La primera sorpresa se produjo
cuando encendió el ordenador. El doodle
de Google no recordaba ninguna efemérides histórica ni rescataba del olvido a
una científica nacida doscientos años atrás. Los dibujitos móviles
representaban muchas tartas de cumpleaños con velas que se encendían y
apagaban. Pinchó sobre él y apareció el mensaje: "Muchas felicidades,
Francisco, en tu 55 cumpleaños." Se le alegró la cara con una amplia
sonrisa y fantaseó con que ese doodle
apareciera en todos los ordenadores conectados al buscador, no solo en el suyo.
Un mensaje a toda la humanidad.
Entró en su cuenta de correo y descubrió más
felicitaciones. Su banco le hacía llegar sus mejores deseos de prosperidad y le
sugería la mejor manera de preparar una jubilación sin sobresaltos. "Este
es nuestro regalo para ti, Francisco, por tu fidelidad durante todos estos
años. Ábrelo". El obsequio consistía en un vídeo en el que un señor muy
mayor, probablemente octogenario, interpretaba al piano con dedos artríticos y
temblorosos el "Cumpleaños feliz" en un círculo sonoro infinito;
resultaba un pelín patético, hasta premonitorio, pero agradeció el detalle: se suponía que
trataban de enviarle un ejemplo positivo de juventud espiritual. La agencia de
viajes con la que había viajado a Tailandia se acordaba de él y le proponía,
para celebrarlo, un crucero inolvidable por el Mediterráneo: "Date un
capricho, Francisco, te lo mereces." Una ONG a la que contribuía
esporádicamente le hacía llegar la imagen descargable de un calendario con la
foto de una niña africana sonriente: " Este año has cumplido, Francisco.
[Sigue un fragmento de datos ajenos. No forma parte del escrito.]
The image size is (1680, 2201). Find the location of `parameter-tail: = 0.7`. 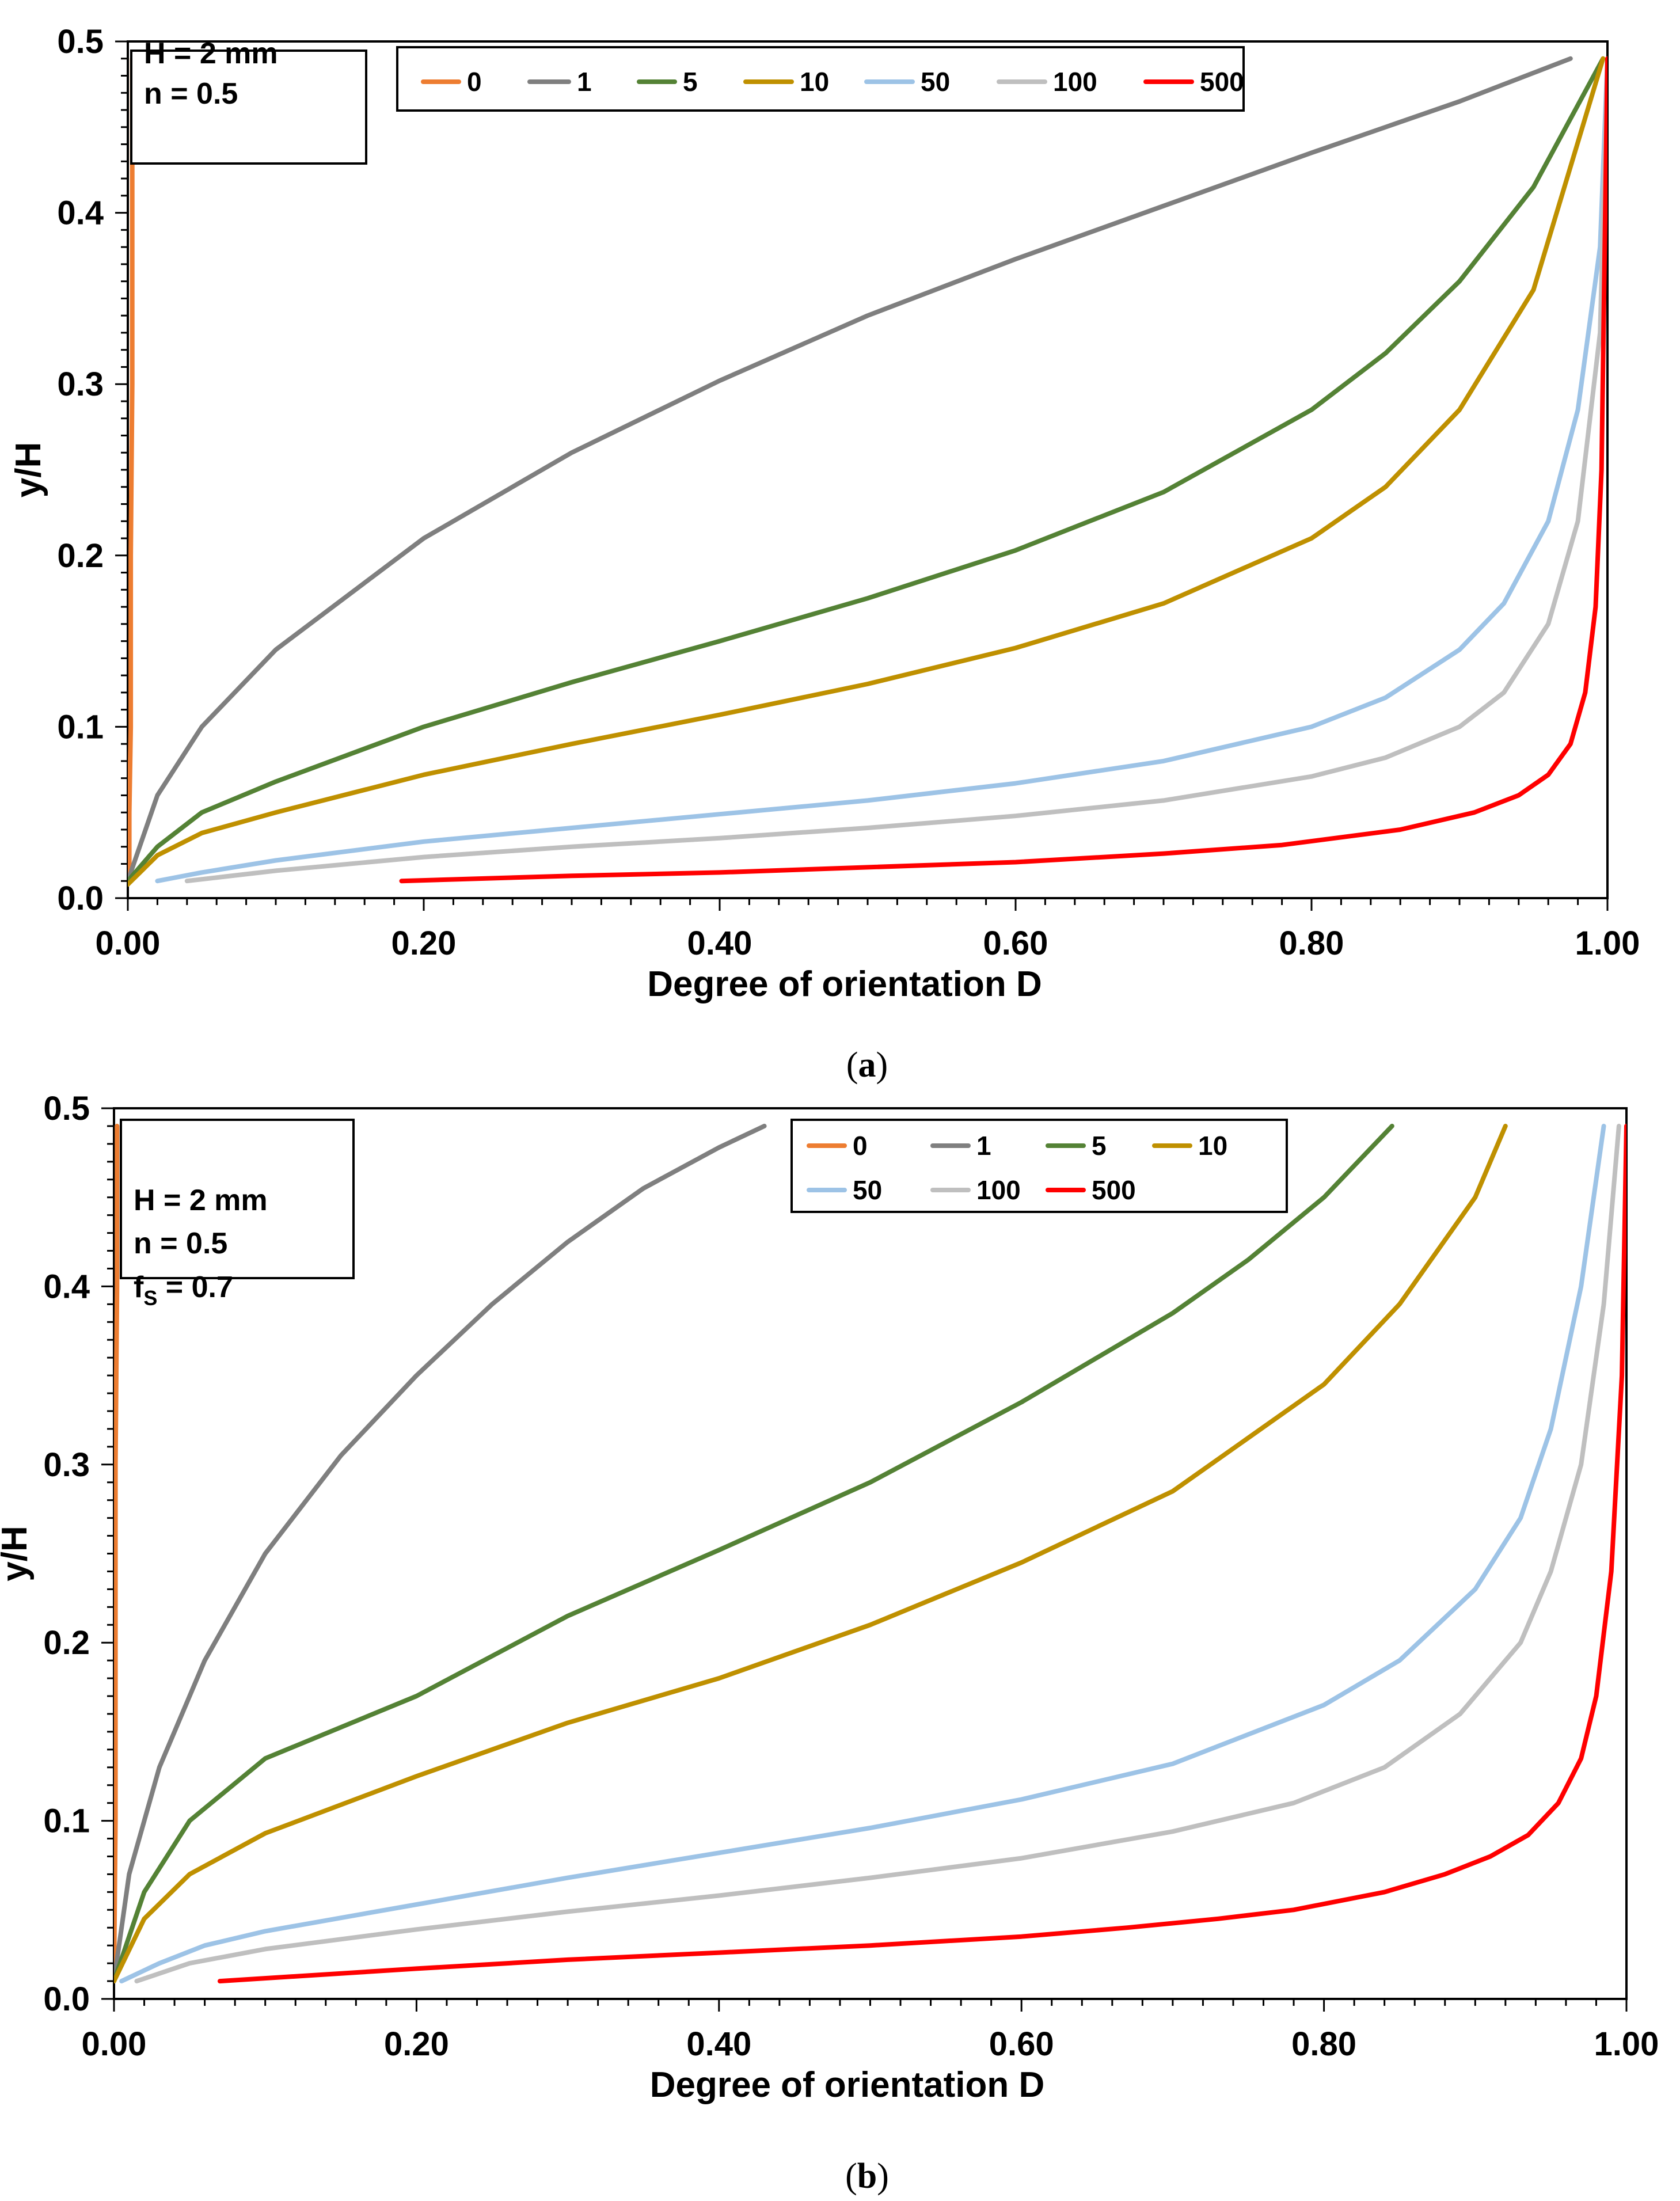

parameter-tail: = 0.7 is located at coordinates (195, 1288).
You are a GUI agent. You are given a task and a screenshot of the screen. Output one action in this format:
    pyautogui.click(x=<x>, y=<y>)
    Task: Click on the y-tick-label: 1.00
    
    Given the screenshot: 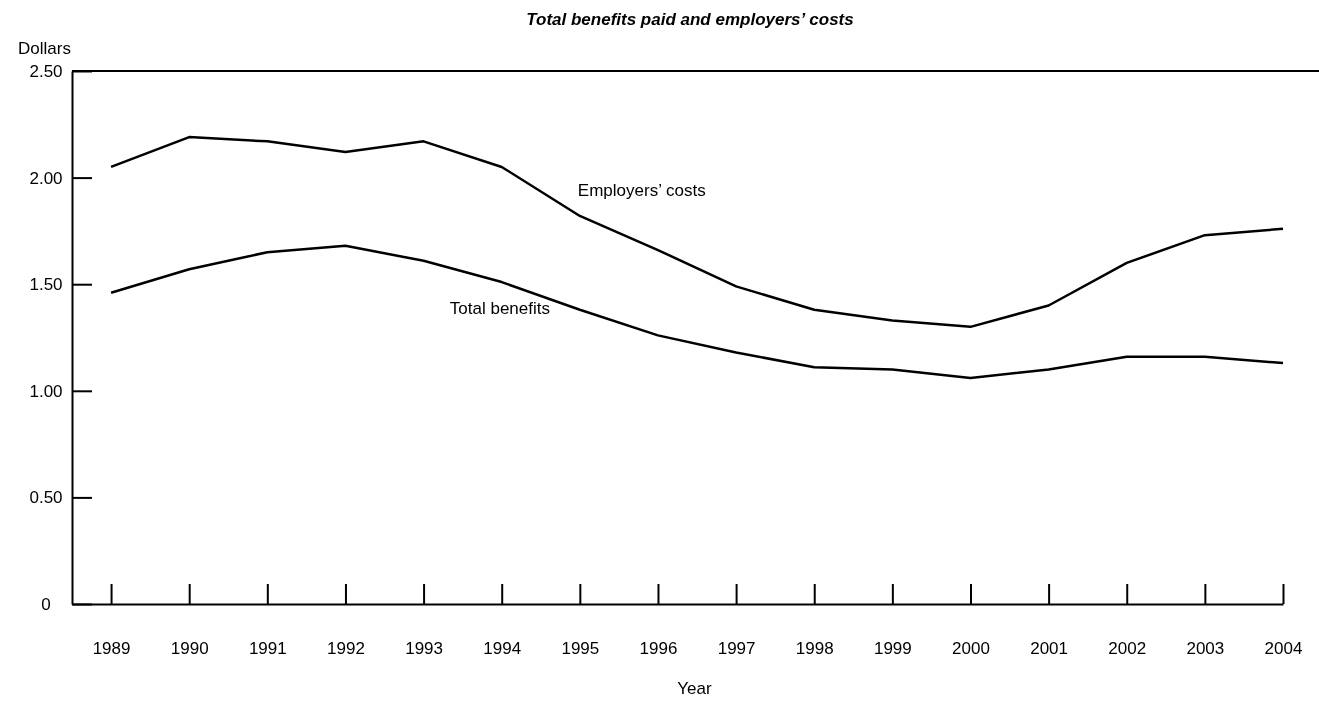 What is the action you would take?
    pyautogui.click(x=46, y=391)
    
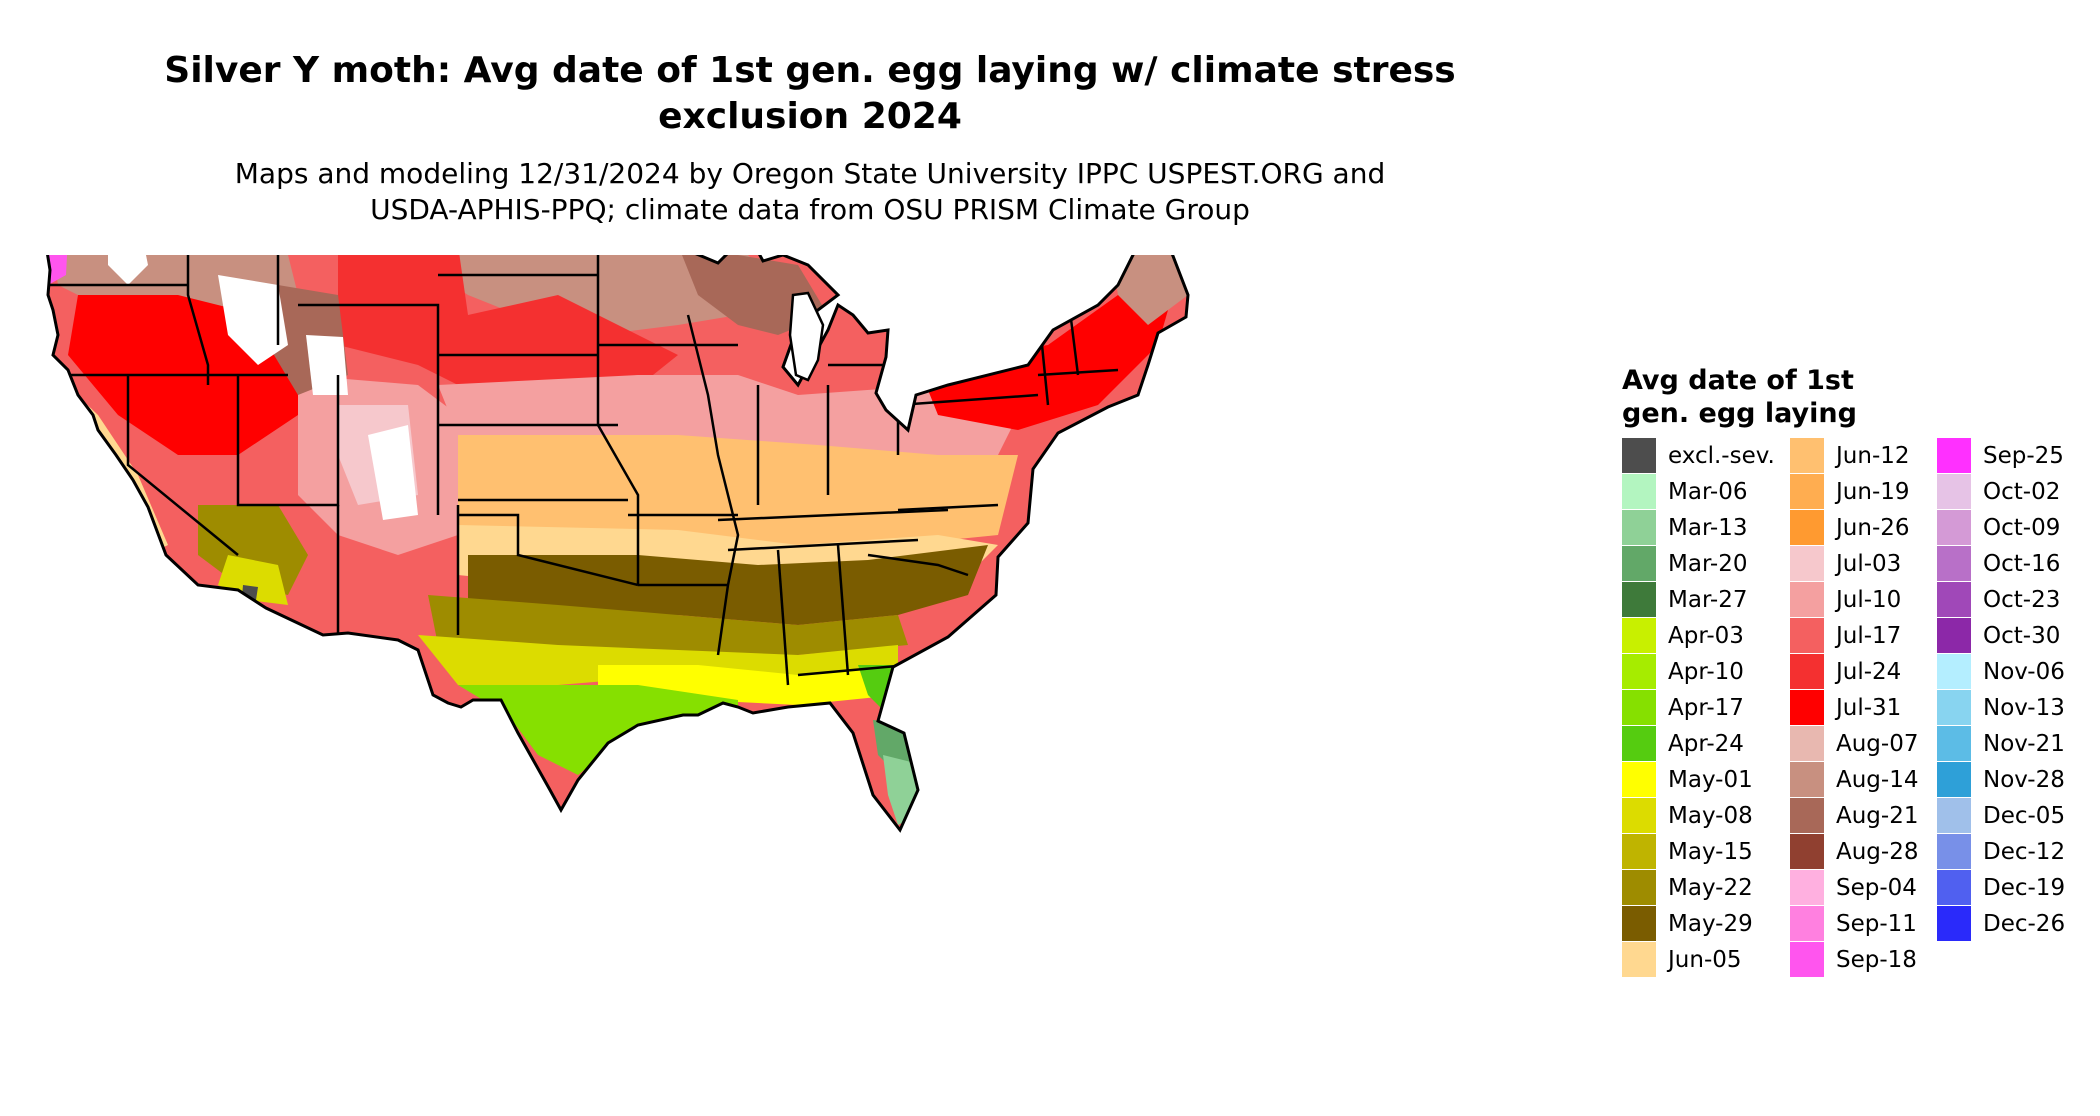 This screenshot has height=1116, width=2100. What do you see at coordinates (823, 545) in the screenshot?
I see `border-tn-south` at bounding box center [823, 545].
Sigue cumpliendo con nosotros."
Lo de Facebook llegó a ser
agotador. Las felicitaciones se acumulaban. A las primeras trató de contestarlas
de una en una pero al final se vio obligado a enviar un agradecimiento
genérico. Con todo, se le pasó casi todo el día de pantalla en pantalla. Los
emoticonos bailaban sobre su frente. Tampoco le importaba mucho, fuera el día
estaba destemplado, nuboso y con un temporal a punto de desencadenarse.
No perdonaba la tarta. Era una
superstición que le acompañaba desde niño. Todos los años, desde que recordaba,
había soplado las velas. Sentía que si algún año dejaba de hacerlo atraería
sobre sí la desgracia. Previsor, había comprado el día anterior una tarta en el
supermercado con sus 55 velitas. Eran muchas, pero odiaba esa costumbre de las
personas mayores de sustituirlas por dos números. Había que proceder cabalmente,
no se le pueden hacer trampas al destino.
Por la tarde, preparó y adornó la
mesa como para una fiesta, encendió las velas, buscó en internet el vídeo del
anciano interpretando al piano "Cumpleaños feliz". Antes de soplar
sintió un ahogo, le faltaba el aire. "Cada año más velas que apagar y
menos resuello", filosofó para sí. Necesitaba oxigenarse, llevaba todo el
día sin salir de casa. Abrió las ventanas del salón y una ráfaga de viento
agitó las cortinas y se coló como una exhalación. En un segundo todas las velas
se apagaron. Le pareció un bonito detalle.
Se acostó pronto, estaba agotado
por tantas emociones. Ya en la cama, seguían llegándole al móvil felicitaciones
de algunos rezagados.
"Gracias, queridos
algoritmos", susurró muchas veces, antes de caer dormido.